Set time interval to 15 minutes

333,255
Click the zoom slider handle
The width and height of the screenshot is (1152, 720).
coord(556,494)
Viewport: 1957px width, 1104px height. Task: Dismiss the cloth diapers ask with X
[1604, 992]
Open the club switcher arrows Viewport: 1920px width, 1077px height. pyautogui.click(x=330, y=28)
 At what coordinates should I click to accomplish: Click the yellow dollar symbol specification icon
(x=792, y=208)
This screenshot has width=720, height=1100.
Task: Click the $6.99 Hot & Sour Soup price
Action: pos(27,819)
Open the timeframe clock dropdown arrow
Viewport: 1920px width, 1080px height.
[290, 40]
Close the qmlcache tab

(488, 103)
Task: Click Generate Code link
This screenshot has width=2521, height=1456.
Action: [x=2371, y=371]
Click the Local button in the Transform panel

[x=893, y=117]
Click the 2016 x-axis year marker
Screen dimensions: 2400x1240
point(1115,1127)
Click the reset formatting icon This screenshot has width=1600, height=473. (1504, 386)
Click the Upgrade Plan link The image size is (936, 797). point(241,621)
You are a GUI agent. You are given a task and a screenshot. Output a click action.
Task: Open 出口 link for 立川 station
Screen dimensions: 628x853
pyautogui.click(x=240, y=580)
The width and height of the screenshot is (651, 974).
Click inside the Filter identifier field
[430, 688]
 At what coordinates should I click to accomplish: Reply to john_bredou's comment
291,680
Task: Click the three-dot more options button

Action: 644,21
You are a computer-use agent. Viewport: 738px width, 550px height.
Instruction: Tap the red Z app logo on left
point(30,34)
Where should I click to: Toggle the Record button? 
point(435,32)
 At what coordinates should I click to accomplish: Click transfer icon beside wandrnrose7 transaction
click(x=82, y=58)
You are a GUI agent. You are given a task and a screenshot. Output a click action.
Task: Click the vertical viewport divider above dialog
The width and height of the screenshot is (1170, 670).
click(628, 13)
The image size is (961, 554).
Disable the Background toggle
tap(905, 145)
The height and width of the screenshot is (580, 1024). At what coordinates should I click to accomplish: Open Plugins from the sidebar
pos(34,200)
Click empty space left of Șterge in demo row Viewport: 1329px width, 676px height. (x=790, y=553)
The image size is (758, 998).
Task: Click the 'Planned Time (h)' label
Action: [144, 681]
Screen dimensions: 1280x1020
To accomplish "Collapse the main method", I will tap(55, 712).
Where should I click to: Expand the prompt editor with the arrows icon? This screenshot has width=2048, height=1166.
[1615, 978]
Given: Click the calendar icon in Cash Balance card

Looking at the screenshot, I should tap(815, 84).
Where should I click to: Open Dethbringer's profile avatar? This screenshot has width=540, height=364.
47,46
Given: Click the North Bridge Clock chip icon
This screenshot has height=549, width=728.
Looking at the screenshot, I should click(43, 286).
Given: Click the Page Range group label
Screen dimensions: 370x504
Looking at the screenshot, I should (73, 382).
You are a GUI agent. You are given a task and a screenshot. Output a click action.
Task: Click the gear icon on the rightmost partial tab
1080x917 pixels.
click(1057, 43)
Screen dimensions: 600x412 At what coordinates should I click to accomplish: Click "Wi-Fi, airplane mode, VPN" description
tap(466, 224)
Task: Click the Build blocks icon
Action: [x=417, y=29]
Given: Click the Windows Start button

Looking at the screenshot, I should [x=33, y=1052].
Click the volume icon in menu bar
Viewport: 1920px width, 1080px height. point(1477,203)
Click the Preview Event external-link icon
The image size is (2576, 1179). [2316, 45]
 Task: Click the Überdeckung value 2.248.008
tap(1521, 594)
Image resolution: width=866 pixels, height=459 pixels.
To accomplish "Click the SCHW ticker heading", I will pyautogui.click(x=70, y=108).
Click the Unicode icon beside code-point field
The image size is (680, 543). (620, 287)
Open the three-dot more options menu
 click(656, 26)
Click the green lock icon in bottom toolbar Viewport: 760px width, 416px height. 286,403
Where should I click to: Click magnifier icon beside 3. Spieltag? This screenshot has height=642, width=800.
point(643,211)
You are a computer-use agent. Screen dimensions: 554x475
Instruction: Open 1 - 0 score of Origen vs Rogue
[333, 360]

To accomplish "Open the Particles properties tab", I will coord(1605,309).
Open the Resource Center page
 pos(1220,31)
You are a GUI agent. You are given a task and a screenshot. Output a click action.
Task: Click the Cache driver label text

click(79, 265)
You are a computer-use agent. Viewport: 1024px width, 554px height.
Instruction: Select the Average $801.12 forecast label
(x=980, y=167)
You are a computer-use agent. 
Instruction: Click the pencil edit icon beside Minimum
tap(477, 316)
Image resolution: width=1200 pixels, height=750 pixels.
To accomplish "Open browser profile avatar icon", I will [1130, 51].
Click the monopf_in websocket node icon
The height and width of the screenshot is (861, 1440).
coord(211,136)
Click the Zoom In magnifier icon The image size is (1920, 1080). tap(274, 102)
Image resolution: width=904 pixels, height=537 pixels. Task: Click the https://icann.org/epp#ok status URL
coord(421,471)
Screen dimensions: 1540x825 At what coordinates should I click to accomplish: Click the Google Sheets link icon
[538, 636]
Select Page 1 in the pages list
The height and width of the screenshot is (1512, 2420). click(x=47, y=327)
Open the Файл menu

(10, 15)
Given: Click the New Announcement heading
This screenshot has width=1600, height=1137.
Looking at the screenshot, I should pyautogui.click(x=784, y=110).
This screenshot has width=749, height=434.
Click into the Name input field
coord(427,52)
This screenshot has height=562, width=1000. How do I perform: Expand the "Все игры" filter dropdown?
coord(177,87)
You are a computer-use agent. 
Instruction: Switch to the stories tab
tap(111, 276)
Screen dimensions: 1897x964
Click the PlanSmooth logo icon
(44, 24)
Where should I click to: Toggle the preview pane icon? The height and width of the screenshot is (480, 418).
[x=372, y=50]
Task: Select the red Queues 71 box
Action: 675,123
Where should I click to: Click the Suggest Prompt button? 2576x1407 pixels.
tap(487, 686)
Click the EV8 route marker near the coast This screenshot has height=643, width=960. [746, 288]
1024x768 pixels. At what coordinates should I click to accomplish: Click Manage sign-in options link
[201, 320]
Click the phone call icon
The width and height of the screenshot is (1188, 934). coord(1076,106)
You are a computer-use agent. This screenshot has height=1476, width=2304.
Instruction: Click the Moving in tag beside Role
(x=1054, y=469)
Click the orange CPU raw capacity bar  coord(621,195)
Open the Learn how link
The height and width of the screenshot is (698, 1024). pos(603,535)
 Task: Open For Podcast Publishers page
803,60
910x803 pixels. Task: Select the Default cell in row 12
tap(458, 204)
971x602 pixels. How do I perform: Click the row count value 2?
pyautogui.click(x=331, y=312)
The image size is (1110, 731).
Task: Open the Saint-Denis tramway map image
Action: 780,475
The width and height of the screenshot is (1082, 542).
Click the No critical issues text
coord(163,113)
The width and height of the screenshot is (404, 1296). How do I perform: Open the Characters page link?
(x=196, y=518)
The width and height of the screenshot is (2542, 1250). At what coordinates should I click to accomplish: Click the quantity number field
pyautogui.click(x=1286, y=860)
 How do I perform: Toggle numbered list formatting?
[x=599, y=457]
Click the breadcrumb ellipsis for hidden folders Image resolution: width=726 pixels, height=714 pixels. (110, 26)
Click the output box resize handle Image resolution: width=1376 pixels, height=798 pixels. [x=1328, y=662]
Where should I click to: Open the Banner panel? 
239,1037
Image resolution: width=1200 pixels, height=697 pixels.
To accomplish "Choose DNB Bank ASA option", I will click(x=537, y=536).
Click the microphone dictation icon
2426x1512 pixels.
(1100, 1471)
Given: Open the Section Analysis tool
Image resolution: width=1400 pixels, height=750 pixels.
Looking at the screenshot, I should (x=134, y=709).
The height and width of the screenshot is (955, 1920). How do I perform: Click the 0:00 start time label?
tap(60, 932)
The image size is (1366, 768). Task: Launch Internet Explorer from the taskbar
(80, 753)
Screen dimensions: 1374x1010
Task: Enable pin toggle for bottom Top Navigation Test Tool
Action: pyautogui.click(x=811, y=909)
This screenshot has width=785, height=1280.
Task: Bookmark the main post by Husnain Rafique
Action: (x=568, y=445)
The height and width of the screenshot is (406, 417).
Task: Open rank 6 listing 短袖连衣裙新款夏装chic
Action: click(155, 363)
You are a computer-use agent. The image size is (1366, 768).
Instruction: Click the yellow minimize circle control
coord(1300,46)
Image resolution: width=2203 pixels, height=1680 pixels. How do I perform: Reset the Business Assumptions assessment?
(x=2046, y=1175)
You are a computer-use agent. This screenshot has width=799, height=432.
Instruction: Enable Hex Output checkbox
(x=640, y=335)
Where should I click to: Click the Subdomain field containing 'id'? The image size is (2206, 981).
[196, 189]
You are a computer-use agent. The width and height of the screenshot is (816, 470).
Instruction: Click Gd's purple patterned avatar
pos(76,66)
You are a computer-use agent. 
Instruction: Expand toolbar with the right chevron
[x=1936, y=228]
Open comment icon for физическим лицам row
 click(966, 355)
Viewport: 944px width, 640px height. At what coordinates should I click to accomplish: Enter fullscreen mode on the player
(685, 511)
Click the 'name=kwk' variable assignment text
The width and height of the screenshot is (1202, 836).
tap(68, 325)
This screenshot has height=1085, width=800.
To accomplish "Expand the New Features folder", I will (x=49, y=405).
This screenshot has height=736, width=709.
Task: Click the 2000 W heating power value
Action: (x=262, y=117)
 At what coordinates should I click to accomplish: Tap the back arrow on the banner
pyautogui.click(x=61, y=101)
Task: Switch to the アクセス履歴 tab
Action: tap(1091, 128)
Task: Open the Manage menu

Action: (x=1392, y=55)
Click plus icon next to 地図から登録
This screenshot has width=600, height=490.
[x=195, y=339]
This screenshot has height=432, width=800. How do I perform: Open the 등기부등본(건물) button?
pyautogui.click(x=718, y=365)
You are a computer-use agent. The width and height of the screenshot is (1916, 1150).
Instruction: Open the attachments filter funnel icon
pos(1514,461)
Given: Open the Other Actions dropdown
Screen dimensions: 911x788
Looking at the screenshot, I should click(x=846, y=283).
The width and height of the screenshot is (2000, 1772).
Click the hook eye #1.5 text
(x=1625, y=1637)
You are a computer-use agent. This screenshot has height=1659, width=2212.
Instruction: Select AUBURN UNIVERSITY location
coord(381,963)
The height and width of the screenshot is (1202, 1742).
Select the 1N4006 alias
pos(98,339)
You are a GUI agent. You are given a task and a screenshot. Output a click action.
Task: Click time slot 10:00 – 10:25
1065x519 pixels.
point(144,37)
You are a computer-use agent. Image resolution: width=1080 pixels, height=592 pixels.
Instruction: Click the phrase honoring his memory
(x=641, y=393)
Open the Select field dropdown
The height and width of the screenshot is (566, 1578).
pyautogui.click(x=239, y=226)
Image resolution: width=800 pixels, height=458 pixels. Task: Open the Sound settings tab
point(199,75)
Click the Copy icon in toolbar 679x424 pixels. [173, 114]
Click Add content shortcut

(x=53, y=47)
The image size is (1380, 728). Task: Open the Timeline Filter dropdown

☆ ☆ ☆

» EXERCISE GOAL: Present the part of the data that starts with the line containing "The image size is (961, 554)." and ends with the line containing "Looking at the screenshot, I should [x=33, y=1052]." as a Markdown table, with the columns Row and Line. Include both of those lines and omit any blank lines.

» ANSWER FOR THIS EXERCISE:
| Row | Line |
|---|---|
| 1 | The image size is (961, 554). |
| 2 | Disable the Background toggle |
| 3 | tap(905, 145) |
| 4 | The height and width of the screenshot is (580, 1024). At what coordinates should I click to accomplish: Open Plugins from the sidebar |
| 5 | pos(34,200) |
| 6 | Click empty space left of Șterge in demo row Viewport: 1329px width, 676px height. (x=790, y=553) |
| 7 | The image size is (758, 998). |
| 8 | Task: Click the 'Planned Time (h)' label |
| 9 | Action: [144, 681] |
| 10 | Screen dimensions: 1280x1020 |
| 11 | To accomplish "Collapse the main method", I will tap(55, 712). |
| 12 | Where should I click to: Expand the prompt editor with the arrows icon? This screenshot has width=2048, height=1166. |
| 13 | [1615, 978] |
| 14 | Given: Click the calendar icon in Cash Balance card |
| 15 | Looking at the screenshot, I should tap(815, 84). |
| 16 | Where should I click to: Open Dethbringer's profile avatar? This screenshot has width=540, height=364. |
| 17 | 47,46 |
| 18 | Given: Click the North Bridge Clock chip icon |
| 19 | This screenshot has height=549, width=728. |
| 20 | Looking at the screenshot, I should click(43, 286). |
| 21 | Given: Click the Page Range group label |
| 22 | Screen dimensions: 370x504 |
| 23 | Looking at the screenshot, I should (73, 382). |
| 24 | You are a GUI agent. You are given a task and a screenshot. Output a click action. |
| 25 | Task: Click the gear icon on the rightmost partial tab |
| 26 | 1080x917 pixels. |
| 27 | click(1057, 43) |
| 28 | Screen dimensions: 600x412 At what coordinates should I click to accomplish: Click "Wi-Fi, airplane mode, VPN" description |
| 29 | tap(466, 224) |
| 30 | Task: Click the Build blocks icon |
| 31 | Action: [x=417, y=29] |
| 32 | Given: Click the Windows Start button |
| 33 | Looking at the screenshot, I should [x=33, y=1052]. |